AIM OF THE TASK: Without pictures, return the lines from the one containing "This screenshot has height=546, width=1212." through the last line of the data below, exactly.

SOURCE INFORMATION:
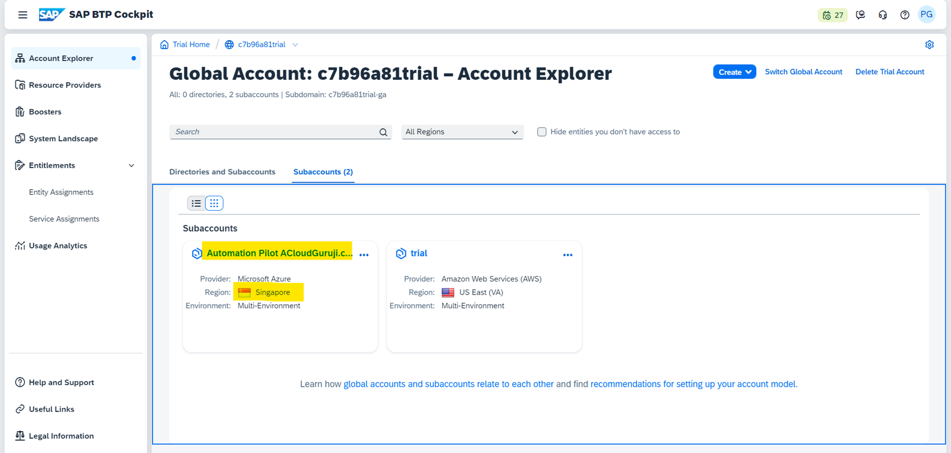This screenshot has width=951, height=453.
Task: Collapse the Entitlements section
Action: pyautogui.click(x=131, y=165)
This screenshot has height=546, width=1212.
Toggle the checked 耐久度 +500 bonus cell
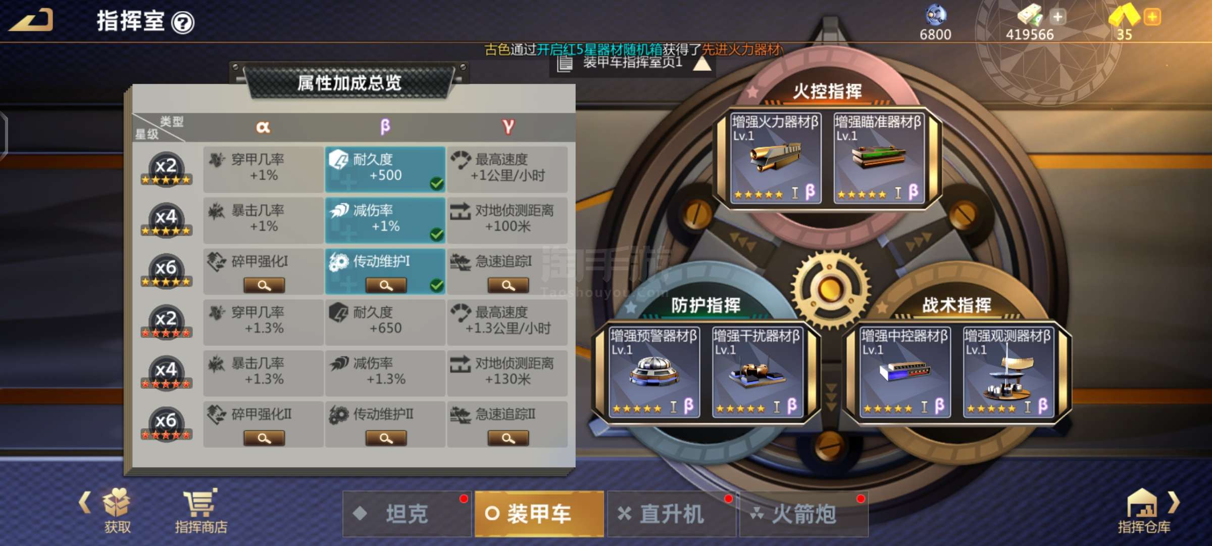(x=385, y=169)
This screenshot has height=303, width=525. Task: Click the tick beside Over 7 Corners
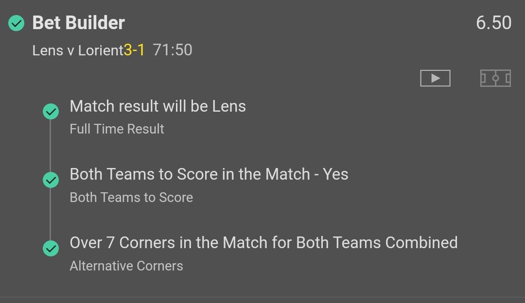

SOLUTION TO THE PROBLEM:
This screenshot has height=546, width=1212.
Toggle the checked 耐久度 +500 bonus cell
(x=385, y=169)
This screenshot has height=303, width=525. Task: Click the tick beside Over 7 Corners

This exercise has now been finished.